Effect of Active Prophage on the Virulence of Pseudomonas aeruginosa
SPARC 2022 Poster Number 8
The Liverpool epidemic strain (LES) of the bacterium Pseudomonas aeruginosa is a key opportunistic pathogen and major cause of death in Cystic Fibrosis (CF) patients. This is due to the bacterium becoming established in patient’s lungs and forming hard to remove communities called biofilms. These biofilms are incredibly hard to treat as the bacteria are surrounded by a protective polysaccharide matrix which enables tolerance and resistance development against antibiotics.
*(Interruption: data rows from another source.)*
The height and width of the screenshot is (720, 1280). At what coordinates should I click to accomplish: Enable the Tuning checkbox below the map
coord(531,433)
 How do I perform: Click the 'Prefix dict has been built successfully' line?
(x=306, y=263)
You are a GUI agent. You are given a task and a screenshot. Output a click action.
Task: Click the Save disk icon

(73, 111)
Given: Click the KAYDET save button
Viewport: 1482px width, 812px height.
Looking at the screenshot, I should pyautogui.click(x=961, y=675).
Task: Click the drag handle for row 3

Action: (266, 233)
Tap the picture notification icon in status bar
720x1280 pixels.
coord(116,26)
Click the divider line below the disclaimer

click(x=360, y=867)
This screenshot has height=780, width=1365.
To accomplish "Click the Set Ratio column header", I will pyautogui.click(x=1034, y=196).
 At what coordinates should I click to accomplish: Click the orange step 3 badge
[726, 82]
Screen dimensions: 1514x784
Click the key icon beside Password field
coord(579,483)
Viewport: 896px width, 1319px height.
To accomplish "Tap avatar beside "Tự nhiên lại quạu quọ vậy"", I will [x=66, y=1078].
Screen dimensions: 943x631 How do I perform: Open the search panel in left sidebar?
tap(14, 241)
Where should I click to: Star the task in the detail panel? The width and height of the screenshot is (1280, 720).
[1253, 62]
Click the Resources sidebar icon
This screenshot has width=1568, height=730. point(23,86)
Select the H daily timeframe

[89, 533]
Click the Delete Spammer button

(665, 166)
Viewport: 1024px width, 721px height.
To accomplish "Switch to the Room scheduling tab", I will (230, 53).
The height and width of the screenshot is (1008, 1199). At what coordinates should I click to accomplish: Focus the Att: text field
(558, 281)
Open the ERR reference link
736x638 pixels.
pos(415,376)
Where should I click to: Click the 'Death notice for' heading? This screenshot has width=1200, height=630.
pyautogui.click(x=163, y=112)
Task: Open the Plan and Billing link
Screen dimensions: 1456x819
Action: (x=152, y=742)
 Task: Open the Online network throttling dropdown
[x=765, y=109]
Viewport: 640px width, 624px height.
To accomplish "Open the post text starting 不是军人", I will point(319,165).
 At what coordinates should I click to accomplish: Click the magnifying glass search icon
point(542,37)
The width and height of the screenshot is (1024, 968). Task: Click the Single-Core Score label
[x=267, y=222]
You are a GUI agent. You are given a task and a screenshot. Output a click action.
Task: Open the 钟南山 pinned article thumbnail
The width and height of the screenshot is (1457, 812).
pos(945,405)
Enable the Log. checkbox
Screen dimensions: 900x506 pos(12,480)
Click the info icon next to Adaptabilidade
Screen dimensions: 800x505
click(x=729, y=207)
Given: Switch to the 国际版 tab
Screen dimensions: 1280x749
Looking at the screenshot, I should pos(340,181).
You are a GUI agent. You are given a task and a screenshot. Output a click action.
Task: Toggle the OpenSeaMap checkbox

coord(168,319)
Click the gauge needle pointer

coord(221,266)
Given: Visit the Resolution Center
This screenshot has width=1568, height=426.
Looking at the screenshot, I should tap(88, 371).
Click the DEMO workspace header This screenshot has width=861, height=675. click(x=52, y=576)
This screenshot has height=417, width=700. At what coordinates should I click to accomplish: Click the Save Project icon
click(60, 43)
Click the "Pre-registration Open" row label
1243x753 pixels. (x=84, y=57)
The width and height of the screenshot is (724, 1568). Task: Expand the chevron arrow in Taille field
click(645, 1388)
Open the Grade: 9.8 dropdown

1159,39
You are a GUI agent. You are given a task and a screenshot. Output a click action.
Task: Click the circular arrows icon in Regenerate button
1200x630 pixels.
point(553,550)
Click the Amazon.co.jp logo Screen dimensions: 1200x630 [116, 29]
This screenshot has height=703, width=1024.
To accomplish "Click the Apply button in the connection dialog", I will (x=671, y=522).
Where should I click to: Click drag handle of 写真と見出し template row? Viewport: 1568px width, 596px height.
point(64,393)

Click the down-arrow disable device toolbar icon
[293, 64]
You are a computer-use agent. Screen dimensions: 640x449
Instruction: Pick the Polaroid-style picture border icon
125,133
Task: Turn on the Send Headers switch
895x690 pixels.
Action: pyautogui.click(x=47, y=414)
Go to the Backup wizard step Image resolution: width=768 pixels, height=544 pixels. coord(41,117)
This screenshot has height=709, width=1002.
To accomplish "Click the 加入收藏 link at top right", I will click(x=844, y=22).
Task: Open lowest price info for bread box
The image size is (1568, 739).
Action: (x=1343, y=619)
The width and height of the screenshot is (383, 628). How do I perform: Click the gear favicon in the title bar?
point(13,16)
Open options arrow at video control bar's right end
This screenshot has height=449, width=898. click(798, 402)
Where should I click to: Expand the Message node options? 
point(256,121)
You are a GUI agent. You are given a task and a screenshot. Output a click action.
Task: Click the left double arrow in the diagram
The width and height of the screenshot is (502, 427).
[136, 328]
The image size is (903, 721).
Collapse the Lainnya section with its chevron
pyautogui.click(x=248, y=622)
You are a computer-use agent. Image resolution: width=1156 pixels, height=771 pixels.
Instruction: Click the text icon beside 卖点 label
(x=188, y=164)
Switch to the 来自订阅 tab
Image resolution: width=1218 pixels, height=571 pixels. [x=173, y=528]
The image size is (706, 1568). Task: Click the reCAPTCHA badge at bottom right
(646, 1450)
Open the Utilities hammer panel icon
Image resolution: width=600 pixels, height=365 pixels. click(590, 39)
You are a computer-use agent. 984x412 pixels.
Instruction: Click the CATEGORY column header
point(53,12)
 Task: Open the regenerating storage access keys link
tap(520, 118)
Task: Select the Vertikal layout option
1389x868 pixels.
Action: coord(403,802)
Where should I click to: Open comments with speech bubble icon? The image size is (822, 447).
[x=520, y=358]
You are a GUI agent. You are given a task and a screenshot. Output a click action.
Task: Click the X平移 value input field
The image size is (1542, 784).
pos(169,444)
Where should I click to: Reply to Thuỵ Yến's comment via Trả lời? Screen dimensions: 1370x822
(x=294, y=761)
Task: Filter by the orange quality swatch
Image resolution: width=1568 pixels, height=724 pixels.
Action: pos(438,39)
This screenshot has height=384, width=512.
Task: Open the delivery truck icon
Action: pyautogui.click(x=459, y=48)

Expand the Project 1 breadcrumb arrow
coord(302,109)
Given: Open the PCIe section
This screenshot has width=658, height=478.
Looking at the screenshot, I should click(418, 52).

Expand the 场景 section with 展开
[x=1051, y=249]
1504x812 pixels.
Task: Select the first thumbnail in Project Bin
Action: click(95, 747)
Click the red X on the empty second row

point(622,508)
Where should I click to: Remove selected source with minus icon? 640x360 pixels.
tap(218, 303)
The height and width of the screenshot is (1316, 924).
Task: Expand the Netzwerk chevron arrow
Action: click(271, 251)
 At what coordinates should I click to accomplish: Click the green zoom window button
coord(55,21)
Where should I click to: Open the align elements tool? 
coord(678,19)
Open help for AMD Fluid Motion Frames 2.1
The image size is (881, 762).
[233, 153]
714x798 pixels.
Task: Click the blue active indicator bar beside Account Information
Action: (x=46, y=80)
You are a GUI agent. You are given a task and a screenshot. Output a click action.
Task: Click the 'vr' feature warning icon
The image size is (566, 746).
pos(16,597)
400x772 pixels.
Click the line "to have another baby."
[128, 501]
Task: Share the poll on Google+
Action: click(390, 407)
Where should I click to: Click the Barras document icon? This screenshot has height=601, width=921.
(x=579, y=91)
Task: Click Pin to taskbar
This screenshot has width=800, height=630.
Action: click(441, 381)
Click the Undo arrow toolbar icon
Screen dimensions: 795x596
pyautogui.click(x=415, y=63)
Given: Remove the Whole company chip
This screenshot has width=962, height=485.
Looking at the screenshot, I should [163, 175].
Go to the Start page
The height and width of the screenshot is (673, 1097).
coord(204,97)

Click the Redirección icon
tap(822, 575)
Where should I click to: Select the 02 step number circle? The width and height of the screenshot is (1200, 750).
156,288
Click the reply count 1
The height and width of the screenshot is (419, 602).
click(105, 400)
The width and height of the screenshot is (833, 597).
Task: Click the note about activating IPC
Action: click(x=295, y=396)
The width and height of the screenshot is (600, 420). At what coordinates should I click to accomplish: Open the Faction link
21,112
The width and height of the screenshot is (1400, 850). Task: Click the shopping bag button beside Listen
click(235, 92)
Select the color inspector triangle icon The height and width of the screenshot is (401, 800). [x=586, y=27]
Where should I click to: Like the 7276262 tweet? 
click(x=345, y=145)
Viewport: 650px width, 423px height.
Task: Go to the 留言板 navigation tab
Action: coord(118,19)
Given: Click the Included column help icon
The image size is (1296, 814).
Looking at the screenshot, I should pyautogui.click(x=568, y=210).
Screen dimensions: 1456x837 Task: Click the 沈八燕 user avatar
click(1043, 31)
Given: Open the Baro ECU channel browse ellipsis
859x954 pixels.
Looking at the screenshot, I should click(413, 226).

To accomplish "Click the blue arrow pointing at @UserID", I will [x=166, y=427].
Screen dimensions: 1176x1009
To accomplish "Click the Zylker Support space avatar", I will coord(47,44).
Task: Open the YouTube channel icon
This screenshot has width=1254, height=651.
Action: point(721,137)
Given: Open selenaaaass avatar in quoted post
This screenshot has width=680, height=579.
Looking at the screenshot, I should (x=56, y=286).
The success of the LES strain is thought to be influenced by several prophages present in its genome and have been associated with increased competitiveness in the CF lung. Prophages are the integrated genomes of a type of virus called bacteriophages that can infect and destroy their host bacteria by bursting out of them or, as in this case, become part of their hosts DNA and provide fitness advantages. Active phages are very common in the CF lung and infecting Pseudomonas aeruginosa strains commonly have many prophages integrated into their genome, but little is known about the co-operative interactions between the two. This project investigates the relationship between three active phages of LES and the model bacterial host strain PA01, hopefully aiding the development of CF treatments. Experiments revealed that the prophages affect the growth rate of their bacterial host differently depending on the conditions. Furthermore, infection model experiments indicated that prophage carriage reduces the severity of disease when challenging the wax moth larvae Galleria mellonella. These data suggest that the LES prophages may contribute to adaptation for longer survival.